(Required action)
All of the data that follows needs to be printed again, exactly as it reads.

(Available data)
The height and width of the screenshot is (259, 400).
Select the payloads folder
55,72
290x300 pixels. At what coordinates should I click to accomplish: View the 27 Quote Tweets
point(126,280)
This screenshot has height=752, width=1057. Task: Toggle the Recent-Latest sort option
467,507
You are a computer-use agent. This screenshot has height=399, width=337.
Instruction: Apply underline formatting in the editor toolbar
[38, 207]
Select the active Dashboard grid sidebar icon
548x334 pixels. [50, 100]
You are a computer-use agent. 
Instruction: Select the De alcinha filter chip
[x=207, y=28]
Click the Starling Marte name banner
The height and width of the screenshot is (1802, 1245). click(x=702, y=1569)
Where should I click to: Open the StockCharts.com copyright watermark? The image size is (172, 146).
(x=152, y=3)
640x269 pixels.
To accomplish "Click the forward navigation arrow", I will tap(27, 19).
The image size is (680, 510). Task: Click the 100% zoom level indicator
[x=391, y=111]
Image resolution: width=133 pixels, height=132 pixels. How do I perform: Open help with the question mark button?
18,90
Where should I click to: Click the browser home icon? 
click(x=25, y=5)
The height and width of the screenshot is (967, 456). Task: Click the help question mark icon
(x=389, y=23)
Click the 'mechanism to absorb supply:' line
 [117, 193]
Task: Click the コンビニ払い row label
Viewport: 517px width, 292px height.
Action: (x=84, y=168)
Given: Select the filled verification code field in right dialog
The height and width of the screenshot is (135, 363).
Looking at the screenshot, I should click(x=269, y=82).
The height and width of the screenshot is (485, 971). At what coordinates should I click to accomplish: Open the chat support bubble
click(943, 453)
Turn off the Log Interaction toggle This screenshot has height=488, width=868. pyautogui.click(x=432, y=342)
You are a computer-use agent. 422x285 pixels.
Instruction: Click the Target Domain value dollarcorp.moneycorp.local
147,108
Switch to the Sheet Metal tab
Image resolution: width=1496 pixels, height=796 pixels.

(Reply)
The height and width of the screenshot is (259, 400).
Select the payloads folder
55,72
290x300 pixels. At what coordinates should I click to accomplish: View the 27 Quote Tweets
point(126,280)
This screenshot has height=752, width=1057. Task: Toggle the Recent-Latest sort option
467,507
You are a computer-use agent. This screenshot has height=399, width=337.
Instruction: Apply underline formatting in the editor toolbar
[38, 207]
Select the active Dashboard grid sidebar icon
548x334 pixels. [50, 100]
You are a computer-use agent. 
Instruction: Select the De alcinha filter chip
[x=207, y=28]
Click the Starling Marte name banner
The height and width of the screenshot is (1802, 1245). click(x=702, y=1569)
Where should I click to: Open the StockCharts.com copyright watermark? The image size is (172, 146).
(x=152, y=3)
640x269 pixels.
To accomplish "Click the forward navigation arrow", I will tap(27, 19).
The image size is (680, 510). Task: Click the 100% zoom level indicator
[x=391, y=111]
Image resolution: width=133 pixels, height=132 pixels. How do I perform: Open help with the question mark button?
18,90
Where should I click to: Click the browser home icon? 
click(x=25, y=5)
The height and width of the screenshot is (967, 456). Task: Click the help question mark icon
(x=389, y=23)
Click the 'mechanism to absorb supply:' line
 [117, 193]
Task: Click the コンビニ払い row label
Viewport: 517px width, 292px height.
Action: (x=84, y=168)
Given: Select the filled verification code field in right dialog
The height and width of the screenshot is (135, 363).
Looking at the screenshot, I should click(x=269, y=82).
The height and width of the screenshot is (485, 971). At what coordinates should I click to accomplish: Open the chat support bubble
click(943, 453)
Turn off the Log Interaction toggle This screenshot has height=488, width=868. pyautogui.click(x=432, y=342)
You are a computer-use agent. 422x285 pixels.
Instruction: Click the Target Domain value dollarcorp.moneycorp.local
147,108
Switch to the Sheet Metal tab
Image resolution: width=1496 pixels, height=796 pixels.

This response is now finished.